WordPress is a popular target for attackers and currently there are a lot of botnets discovering vulnerable sites and trying to brute force the admin password. If you haven’t hardened your WordPress installation, this is the perfect time to do that.
1. Don’t use the defaults
When installing a new instance of WordPress, make sure you choose other name for the administrator account than admin and change the default table prefix (wp_) to anything else.
2. Make sure you always have the latest version of WordPress installed.
3. Make sure all plugins are updated to the latest versions.
Plugins are often vulnerable and open up holes that allows an attacker to access your data or modify files or posts.
4. Deactivate and remove plugins that are not necessary.
Do you really need 50 plugins?
5. Delete the admin user if there is one.
When doing brute force attacks on WordPress blogs, the attacker usually assumes that the user admin exists.
6. Delete any unused user accounts and give them just the privileges needed.
If users are only writing posts on the blog they don’t need the Administrator role, instead assign the Editor or Author role.
7. Always use strong passwords for users.
8. Disable directory listing.
If users can browse plugins and files available, it’s easier to find out if the user has a vulnerable plugin installed To disable directory listing add this line to the bottom of .htaccess in the WordPress root directory:
Options -Indexes
9. Add IP restrictions to the wp-admin to only allow specific IP addresses to use the WordPress admin.
Create a new file named .htaccess in the wp-admin directory containing these lines:
<Limit GET POST> order deny,allow deny from all allow from 127.0.0.1 </Limit>
Replace 127.0.0.1 with your IP address
10. If IP restriction is not working for you because you are accessing from multiple locations or have dynamic IP address, perhaps country based restrictions will work.
Blocking out most countries in the world and allowing only your country will lower the risk of attacks. Install the GeoIP Apache module (Instructions for Debian) and create a new file named .htaccess in the wp-admin directory containing these lines:
<Limit GET POST> GeoIPEnable On SetEnvIf GEOIP_COUNTRY_CODE IS AllowCountry order deny,allow deny from all allow from env=AllowCountry </Limit>
Replace the country code IS with the code of the country you want to allow
11. Install SSL certificate for the domain and only allow access to wp-admin using secure HTTP connections.
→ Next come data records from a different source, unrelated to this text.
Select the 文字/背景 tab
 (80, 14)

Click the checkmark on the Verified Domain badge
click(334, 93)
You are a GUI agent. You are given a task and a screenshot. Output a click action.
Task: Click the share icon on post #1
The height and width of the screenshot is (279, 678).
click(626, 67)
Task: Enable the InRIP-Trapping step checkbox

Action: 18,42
If you frequently use public internet connections or shared connections it’s possible for attackers to sniff you username and password. You can easily create self-signed certificates if you don’t have a certificate already. With the Better WP Security plugin (http://wordpress.org/extend/plugins/better-wp-security/) you can force users to use HTTPS for wp-admin.
12. Limiting login attempts will prevent brute force attacks.
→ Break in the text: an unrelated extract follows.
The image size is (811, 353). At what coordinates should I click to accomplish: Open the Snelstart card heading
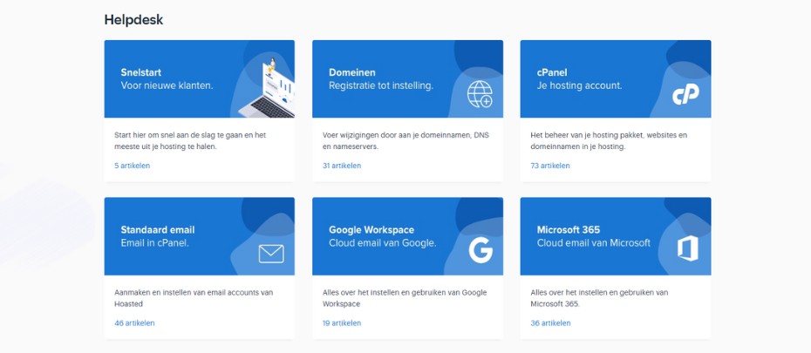coord(140,72)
This can be done with the Limit Login Attempts plugin (http://wordpress.org/extend/plugins/limit-login-attempts/)
13. Scan WordPress for malicious files and vulnerabilities.
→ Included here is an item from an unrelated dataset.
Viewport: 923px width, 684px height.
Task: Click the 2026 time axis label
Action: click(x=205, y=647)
You WordPress installation may have been hacked already without you knowing it. There are many plugins available to do this, including Better WP Security (http://wordpress.org/extend/plugins/better-wp-security/) and Wordfence Security (http://wordpress.org/extend/plugins/wordfence/)
14. Don’t allow users to view wp-config.php.
By default wp-config.php doesn’t reveal anything but if PHP breaks at some point, for example while updating Apache or PHP, users may be able to get database details from the file. To avoid this, add these lines to .htaccess:
<Files wp-config.php> order allow,deny deny from all </Files>
15. Enable Two-Factor Authentication
Two-Factor authentication adds an extra layer of security to the authentication process to prevent unauthorized users to access your services or data. Normally you only type username and password (something you know) but with Two-Factor authentications, additionally you need to provide something you have (for example one time code on your mobile phone).
There are many ways to implement this and one of them is using Google Authenticator plugin:
http://wordpress.org/extend/plugins/google-authenticator/
16. Install plugins to increase security and scan for vulnerabilities.
Here are a few examples:
Better WP Security (http://wordpress.org/extend/plugins/better-wp-security/)
It’s a feature packed plugin allowing you to remove a lot of things used by attackers to identify that you are running WordPress, scan for issues, enforce strong passwords, prevent brute force attacks and more.
Wordfence Security (http://wordpress.org/extend/plugins/wordfence/)
Great scanner to check if you are currently vulnerable and monitor brute force attempts
Bulletproof security (http://wordpress.org/extend/plugins/bulletproof-security/)
Tool to protect against XSS, RFI, CRLF, CSRF, Base64, Code and SQL injections.